Exercise instructions - Starting with the first line of the records, write out each line exactly until you have included the line containing "Viewport: 1920px width, 1080px height.".

Data under study -

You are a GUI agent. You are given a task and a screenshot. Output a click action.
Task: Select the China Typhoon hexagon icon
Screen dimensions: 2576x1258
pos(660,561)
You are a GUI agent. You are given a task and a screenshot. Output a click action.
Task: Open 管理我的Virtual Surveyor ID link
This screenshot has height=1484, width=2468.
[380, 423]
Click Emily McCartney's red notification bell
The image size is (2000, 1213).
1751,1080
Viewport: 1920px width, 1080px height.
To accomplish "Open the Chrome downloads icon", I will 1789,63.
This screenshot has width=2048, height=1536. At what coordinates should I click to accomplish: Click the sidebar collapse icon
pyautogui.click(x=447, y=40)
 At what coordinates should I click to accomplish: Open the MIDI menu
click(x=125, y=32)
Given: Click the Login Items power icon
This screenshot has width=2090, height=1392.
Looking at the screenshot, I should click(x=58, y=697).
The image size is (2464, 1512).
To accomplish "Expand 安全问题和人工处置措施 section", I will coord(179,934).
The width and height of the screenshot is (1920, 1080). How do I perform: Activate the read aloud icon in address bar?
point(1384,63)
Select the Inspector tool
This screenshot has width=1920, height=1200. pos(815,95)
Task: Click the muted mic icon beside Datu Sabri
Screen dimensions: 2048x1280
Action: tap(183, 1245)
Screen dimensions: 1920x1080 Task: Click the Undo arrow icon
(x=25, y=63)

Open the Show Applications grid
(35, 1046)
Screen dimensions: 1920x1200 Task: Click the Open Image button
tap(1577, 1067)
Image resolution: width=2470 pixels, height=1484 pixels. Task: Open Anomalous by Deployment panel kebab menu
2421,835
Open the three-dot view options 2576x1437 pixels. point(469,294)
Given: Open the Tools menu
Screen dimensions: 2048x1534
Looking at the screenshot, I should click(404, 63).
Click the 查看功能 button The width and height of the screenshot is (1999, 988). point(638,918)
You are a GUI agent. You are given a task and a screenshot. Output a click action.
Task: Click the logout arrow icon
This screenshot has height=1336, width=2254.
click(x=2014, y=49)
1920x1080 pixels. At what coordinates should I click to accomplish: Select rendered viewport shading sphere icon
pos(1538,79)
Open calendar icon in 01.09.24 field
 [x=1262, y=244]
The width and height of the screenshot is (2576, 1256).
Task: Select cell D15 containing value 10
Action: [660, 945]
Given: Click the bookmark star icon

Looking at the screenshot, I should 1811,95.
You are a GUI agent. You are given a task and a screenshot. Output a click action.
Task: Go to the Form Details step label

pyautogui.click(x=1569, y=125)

Answer box -
You are a GUI agent. You are given a task and a screenshot. Output a click action.
Task: Select the China Typhoon hexagon icon
Screen dimensions: 2576x1258
pos(660,561)
You are a GUI agent. You are given a task and a screenshot. Output a click action.
Task: Open 管理我的Virtual Surveyor ID link
This screenshot has height=1484, width=2468.
[380, 423]
Click Emily McCartney's red notification bell
The image size is (2000, 1213).
1751,1080
Viewport: 1920px width, 1080px height.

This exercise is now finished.